Sport : Steh auf und mach ihn rein!

Sven Goldmann

Nichts im Fußball ist so unabhängig von der Wahrheit wie der Mythos. Dass der Heimvorteil nicht unbedingt ein Vorteil sein muss, bestätigt Borussia Dortmund alle zwei Wochen. Neue Besen (Trainer) kehren besser? Das hätte vielleicht Peter Neururer gern. Und Gegentore fallen schon deshalb selten zu einem psychologisch ungünstigen Zeitpunkt, weil es keinen psychologisch günstigen gibt. Zur Entzauberung dieser Mythen reichen der gesunde Menschenverstand und die Lektüre des „Kicker“. Hier kommen die Forscher der Luther-Universität Halle-Wittenberg ins Spiel. Sie haben nach der Auswertung von 835 Elfmetern in der Bundesliga einen ehernen Mythos zerstört: den, dass ein gefoulter Spieler nie selbst zur Exekution eines Elfmeters schreiten darf. Schließlich entspricht seine Erfolgsquote, sagen die Hallenser, etwa der eines jeden anderen.

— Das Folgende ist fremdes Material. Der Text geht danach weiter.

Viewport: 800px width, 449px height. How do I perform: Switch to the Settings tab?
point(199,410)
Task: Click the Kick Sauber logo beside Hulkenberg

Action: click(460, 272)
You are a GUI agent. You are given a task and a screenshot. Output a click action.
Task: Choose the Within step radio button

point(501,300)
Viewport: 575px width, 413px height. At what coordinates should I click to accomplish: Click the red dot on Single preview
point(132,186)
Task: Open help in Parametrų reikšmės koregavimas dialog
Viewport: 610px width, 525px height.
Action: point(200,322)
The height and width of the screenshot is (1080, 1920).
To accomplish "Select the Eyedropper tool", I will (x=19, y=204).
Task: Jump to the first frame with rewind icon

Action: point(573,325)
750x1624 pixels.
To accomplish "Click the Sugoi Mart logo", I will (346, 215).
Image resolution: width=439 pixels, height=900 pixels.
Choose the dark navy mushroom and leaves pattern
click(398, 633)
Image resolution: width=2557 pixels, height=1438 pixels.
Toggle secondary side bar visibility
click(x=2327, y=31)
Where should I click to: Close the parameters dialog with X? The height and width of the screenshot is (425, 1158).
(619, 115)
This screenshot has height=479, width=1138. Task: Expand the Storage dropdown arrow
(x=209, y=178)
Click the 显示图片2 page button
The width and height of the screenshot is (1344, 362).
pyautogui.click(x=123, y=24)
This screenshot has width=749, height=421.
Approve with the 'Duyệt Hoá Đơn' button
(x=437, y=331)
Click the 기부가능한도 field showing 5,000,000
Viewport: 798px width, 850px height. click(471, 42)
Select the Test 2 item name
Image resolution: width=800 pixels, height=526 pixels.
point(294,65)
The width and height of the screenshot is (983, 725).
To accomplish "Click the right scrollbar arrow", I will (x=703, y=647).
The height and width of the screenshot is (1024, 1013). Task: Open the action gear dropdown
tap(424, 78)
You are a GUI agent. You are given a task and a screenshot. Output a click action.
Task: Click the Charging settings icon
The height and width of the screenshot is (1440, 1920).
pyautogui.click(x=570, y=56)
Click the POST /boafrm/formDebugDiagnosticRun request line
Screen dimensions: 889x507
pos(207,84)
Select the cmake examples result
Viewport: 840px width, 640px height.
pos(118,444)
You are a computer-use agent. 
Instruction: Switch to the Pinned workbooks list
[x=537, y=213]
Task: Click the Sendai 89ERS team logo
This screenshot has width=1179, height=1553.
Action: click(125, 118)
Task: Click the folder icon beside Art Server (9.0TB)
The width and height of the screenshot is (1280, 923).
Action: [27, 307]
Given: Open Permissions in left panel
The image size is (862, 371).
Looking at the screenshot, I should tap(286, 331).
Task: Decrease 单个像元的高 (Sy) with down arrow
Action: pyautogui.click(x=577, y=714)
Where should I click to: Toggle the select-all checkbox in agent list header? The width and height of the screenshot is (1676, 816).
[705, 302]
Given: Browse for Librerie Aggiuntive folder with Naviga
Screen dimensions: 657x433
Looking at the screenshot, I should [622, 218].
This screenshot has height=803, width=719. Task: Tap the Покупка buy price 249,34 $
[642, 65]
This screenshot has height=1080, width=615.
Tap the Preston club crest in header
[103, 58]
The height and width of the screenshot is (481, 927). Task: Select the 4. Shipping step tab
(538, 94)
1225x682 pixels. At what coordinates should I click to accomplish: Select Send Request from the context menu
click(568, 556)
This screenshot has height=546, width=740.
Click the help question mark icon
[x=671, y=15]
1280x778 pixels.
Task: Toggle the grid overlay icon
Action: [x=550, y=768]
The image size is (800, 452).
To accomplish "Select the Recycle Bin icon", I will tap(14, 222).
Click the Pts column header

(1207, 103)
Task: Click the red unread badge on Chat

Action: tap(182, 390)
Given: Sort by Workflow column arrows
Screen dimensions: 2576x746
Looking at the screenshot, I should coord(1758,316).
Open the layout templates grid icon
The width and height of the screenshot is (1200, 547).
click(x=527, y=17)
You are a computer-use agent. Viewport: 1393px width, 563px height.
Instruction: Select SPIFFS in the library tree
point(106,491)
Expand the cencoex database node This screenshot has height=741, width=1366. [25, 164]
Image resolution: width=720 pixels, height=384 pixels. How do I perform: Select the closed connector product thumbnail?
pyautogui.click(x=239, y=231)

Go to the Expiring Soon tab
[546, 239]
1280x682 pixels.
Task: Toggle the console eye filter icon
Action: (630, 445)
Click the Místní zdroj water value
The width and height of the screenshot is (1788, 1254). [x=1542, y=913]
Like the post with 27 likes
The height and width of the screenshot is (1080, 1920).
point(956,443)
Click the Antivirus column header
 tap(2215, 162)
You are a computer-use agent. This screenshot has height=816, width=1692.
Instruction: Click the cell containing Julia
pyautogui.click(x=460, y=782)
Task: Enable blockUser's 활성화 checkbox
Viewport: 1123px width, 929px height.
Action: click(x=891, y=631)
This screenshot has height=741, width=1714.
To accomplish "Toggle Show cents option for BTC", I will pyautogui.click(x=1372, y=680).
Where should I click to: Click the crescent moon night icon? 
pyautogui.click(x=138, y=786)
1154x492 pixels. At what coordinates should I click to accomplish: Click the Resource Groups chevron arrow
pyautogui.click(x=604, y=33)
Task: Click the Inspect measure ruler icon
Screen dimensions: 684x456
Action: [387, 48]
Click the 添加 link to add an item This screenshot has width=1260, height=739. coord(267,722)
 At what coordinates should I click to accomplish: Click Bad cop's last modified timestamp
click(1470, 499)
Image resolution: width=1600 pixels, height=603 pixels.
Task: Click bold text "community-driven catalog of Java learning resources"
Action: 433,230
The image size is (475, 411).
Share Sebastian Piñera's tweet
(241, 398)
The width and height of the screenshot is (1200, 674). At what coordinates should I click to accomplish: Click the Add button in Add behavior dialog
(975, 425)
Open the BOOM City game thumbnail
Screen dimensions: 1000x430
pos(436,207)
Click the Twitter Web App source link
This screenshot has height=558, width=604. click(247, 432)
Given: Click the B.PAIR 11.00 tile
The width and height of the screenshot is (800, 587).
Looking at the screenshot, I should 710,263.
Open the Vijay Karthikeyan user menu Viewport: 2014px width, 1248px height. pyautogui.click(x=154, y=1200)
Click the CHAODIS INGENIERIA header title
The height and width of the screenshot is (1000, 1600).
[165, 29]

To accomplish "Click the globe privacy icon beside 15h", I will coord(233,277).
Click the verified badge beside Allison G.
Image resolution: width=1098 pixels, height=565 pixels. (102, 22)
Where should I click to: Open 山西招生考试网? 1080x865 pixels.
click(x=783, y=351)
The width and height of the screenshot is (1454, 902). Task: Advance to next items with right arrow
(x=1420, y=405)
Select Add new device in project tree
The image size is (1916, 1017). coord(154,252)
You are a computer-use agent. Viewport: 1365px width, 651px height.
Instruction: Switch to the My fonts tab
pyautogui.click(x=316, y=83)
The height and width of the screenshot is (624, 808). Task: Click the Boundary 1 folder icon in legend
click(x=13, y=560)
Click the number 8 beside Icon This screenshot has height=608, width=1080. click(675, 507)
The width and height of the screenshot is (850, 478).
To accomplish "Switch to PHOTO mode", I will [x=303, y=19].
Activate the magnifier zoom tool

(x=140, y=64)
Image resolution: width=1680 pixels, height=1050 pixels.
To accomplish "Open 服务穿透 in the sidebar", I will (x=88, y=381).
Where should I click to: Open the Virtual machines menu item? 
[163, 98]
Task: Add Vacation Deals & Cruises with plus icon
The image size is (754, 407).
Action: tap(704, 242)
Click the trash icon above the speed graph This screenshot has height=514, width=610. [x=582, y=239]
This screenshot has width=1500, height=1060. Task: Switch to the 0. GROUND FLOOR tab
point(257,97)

Die prominentesten Fehlschützen der deutschen Geschichte sind: Uli Hoeneß (1976 im EM-Finale gegen die Tschechoslowakei) und Michael Kutzop (1986 gegen Bayern Münchens Pfosten). Beiden gemein ist, dass sie mit der Entstehungsgeschichte ihrer Elfmeter nichts zu tun hatten. Die Wissenschaftler können den Bundesligatrainern also guten Gewissens empfehlen: Lasst die Gefoulten schießen! Ob sie dabei an Marko Pantelic gedacht haben? Anfang Februar verschoss der Berliner Serbe einen an ihm selbst verursachten Strafstoß gegen den HSV. Am Samstag trat er Herthas Elfmeter in Bochum – und scheiterte. Daraus folgt, wissenschaftlich gesehen, dass Herthas nächster Schütze unbedingt Marko Pantelic sein muss. Denn drei Elfer hintereinander hat in der Bundesliga niemand verschossen.